The exercise »
Repeat the stretch from the line containing "1092x1092 pixels. At" through the line containing "Action: click(x=63, y=484)" exactly as it appears, and nothing else.

Data provided »
======
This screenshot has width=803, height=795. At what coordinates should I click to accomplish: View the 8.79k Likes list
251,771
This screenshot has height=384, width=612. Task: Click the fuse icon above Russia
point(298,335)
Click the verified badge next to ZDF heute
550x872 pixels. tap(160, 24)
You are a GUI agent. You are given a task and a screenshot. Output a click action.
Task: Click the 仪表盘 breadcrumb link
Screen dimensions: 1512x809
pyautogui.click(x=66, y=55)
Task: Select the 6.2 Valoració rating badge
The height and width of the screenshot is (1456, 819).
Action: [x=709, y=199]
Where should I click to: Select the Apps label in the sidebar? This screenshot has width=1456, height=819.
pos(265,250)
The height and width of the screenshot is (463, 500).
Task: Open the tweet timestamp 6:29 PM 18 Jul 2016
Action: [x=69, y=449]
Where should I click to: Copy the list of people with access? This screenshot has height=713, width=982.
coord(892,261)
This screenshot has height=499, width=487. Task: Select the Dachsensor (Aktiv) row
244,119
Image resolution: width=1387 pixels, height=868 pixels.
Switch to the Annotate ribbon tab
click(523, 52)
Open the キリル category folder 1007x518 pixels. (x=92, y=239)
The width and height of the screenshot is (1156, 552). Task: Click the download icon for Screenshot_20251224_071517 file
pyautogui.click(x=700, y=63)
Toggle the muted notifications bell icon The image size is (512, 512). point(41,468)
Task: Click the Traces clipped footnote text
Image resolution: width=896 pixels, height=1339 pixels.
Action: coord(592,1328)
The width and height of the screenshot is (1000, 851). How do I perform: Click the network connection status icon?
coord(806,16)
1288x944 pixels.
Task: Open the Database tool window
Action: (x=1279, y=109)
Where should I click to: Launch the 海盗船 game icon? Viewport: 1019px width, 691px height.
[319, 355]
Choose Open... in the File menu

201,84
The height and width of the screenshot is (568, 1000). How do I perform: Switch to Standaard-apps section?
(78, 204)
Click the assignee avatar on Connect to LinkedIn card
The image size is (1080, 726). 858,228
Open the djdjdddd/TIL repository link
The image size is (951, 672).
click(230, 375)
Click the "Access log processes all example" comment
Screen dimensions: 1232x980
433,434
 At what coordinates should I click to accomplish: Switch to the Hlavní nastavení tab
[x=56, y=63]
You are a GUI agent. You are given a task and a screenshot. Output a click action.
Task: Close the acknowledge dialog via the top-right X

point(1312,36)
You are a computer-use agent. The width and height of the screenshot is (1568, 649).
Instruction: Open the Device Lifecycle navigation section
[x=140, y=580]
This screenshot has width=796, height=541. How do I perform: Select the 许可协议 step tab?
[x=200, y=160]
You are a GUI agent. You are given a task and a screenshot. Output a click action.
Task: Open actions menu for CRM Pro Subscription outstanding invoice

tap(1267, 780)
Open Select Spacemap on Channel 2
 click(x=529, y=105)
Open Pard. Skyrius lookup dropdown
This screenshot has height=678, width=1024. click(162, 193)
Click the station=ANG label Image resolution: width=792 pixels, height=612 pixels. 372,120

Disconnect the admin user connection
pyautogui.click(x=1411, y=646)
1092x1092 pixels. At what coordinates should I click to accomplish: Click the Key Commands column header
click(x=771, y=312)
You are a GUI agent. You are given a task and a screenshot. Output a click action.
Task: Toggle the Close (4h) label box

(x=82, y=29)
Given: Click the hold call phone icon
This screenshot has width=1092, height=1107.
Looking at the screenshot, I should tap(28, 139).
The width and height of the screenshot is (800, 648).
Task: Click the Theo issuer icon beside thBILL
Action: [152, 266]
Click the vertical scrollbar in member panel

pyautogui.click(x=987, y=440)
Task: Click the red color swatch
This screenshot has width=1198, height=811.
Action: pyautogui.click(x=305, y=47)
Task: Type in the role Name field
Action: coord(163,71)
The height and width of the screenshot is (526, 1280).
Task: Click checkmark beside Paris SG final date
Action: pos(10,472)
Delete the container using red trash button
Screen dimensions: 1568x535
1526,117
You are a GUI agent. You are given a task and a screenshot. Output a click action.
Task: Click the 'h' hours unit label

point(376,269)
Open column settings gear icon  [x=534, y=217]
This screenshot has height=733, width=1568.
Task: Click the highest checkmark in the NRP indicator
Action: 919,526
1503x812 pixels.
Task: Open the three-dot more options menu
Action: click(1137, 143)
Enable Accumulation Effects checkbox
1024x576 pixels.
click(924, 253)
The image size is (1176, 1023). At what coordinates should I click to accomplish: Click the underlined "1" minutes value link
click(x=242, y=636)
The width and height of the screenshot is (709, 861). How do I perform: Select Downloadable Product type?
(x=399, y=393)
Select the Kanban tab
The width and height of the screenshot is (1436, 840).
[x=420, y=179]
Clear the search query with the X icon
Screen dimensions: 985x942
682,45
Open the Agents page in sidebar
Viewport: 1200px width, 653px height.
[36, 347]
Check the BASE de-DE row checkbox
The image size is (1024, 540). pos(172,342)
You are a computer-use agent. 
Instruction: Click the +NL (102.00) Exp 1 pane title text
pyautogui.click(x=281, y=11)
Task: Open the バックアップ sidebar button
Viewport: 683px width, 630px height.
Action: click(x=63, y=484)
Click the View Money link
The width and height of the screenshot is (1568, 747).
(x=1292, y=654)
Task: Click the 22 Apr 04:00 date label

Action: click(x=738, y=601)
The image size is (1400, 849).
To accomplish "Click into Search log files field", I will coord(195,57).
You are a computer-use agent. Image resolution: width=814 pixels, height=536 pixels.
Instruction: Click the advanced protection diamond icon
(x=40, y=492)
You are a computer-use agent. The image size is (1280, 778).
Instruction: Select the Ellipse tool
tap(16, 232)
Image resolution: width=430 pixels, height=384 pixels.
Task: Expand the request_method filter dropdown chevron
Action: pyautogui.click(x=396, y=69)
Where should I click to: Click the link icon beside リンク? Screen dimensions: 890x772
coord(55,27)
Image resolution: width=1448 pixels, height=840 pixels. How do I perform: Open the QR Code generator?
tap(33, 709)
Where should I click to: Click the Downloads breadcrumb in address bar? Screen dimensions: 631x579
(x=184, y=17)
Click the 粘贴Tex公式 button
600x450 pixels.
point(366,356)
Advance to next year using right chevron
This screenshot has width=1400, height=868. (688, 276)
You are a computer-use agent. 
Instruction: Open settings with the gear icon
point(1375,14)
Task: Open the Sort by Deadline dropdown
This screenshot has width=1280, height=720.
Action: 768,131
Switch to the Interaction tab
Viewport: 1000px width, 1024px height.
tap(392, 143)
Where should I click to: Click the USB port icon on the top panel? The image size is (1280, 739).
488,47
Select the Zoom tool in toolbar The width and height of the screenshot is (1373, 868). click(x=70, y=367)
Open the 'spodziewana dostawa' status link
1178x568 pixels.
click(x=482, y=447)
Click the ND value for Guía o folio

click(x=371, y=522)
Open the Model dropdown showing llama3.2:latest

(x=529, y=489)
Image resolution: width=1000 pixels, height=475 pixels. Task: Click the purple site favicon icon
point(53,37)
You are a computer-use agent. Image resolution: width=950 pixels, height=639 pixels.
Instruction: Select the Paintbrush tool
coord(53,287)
======
Result »
1092x1092 pixels. At what coordinates should I click to accomplish: Click the Key Commands column header
click(x=771, y=312)
You are a GUI agent. You are given a task and a screenshot. Output a click action.
Task: Toggle the Close (4h) label box

(x=82, y=29)
Given: Click the hold call phone icon
This screenshot has width=1092, height=1107.
Looking at the screenshot, I should tap(28, 139).
The width and height of the screenshot is (800, 648).
Task: Click the Theo issuer icon beside thBILL
Action: [152, 266]
Click the vertical scrollbar in member panel

pyautogui.click(x=987, y=440)
Task: Click the red color swatch
This screenshot has width=1198, height=811.
Action: pyautogui.click(x=305, y=47)
Task: Type in the role Name field
Action: coord(163,71)
The height and width of the screenshot is (526, 1280).
Task: Click checkmark beside Paris SG final date
Action: pos(10,472)
Delete the container using red trash button
Screen dimensions: 1568x535
1526,117
You are a GUI agent. You are given a task and a screenshot. Output a click action.
Task: Click the 'h' hours unit label

point(376,269)
Open column settings gear icon  [x=534, y=217]
This screenshot has height=733, width=1568.
Task: Click the highest checkmark in the NRP indicator
Action: 919,526
1503x812 pixels.
Task: Open the three-dot more options menu
Action: click(1137, 143)
Enable Accumulation Effects checkbox
1024x576 pixels.
click(924, 253)
The image size is (1176, 1023). At what coordinates should I click to accomplish: Click the underlined "1" minutes value link
click(x=242, y=636)
The width and height of the screenshot is (709, 861). How do I perform: Select Downloadable Product type?
(x=399, y=393)
Select the Kanban tab
The width and height of the screenshot is (1436, 840).
[x=420, y=179]
Clear the search query with the X icon
Screen dimensions: 985x942
682,45
Open the Agents page in sidebar
Viewport: 1200px width, 653px height.
[36, 347]
Check the BASE de-DE row checkbox
The image size is (1024, 540). pos(172,342)
You are a computer-use agent. 
Instruction: Click the +NL (102.00) Exp 1 pane title text
pyautogui.click(x=281, y=11)
Task: Open the バックアップ sidebar button
Viewport: 683px width, 630px height.
Action: click(x=63, y=484)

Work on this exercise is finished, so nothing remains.